*Prompt*
Count the lines of the material below that contain the string "pixels", treating case as significant. Give only the number.

[Stored dataset items]
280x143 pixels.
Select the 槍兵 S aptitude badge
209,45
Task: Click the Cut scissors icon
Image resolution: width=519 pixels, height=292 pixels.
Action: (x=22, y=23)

*Solution to the problem*
2